Polylithium polymerization initiators also are described in U.S. Pat. No. 3,377,404. The initiators are prepared by first contacting an excess of lithium with an organic halide containing two to four halogen atoms in a polar solvent such as ether. The intermediate formed in the this step can be represented by the formula EQU RLi.sub.x
wherein x is an integer of two to four and R is a hydrocarbon group. In a second step, the intermediate is contacted with a small amount of a conjugated diene such as 1,3-butadiene. The amount of diene is generally from about one to about ten moles per mole of lithium compound. After the intermediate has been treated in this manner, a substantial portion or all of the polar solvent is removed and replaced by a hydrocarbon diluent. The polylithiated hydrocarbon soluble compounds prepared in this manner are reported to be useful as initiators of the polymerization of conjugated dienes.

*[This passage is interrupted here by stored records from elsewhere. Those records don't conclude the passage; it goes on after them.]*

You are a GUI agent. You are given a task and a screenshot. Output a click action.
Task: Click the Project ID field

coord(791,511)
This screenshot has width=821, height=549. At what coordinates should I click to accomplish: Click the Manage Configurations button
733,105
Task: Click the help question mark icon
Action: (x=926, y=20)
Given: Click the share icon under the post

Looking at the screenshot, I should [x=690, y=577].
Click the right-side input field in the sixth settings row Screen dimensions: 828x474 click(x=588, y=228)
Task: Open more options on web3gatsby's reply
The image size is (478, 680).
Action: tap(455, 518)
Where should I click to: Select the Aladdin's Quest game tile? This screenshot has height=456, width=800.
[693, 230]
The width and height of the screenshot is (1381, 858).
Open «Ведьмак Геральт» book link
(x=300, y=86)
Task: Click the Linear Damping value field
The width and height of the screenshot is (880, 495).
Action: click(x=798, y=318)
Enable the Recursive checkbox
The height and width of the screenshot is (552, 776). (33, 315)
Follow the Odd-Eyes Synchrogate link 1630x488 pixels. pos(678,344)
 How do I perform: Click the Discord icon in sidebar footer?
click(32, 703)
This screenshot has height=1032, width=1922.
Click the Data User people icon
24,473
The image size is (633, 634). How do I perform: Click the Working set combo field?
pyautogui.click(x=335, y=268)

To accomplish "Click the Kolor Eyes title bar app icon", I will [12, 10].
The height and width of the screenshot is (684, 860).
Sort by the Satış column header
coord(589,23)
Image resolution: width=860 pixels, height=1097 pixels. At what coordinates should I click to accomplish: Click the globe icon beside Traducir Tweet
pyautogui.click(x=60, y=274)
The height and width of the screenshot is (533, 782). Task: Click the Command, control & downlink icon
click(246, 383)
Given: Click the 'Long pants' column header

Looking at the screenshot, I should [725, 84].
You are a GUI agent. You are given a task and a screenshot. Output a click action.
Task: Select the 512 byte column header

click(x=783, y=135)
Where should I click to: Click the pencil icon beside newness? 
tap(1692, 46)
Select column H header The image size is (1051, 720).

U.S. Pat. No. 3,784,637 describes multi-functional polymerization initiators prepared from polyvinylsilane compounds or polyvinylphosphine compounds. More particularly, the multi-functional polymerization initiators are prepared by reacting an organomonolithium compound such as n-butyllithium with a polyvinyl phosphine compound or polyvinylsilane compound. Preferably, the reaction is conducted in the presence of a solublizing monomer such as a polymerizeable conjugated diene, monovinyl-substituted aromatic compound, or mixtures thereof. Examples of solublizing monomers include conjugated dienes such as 1,3-butadiene and aromatic vinyl compounds such as styrene.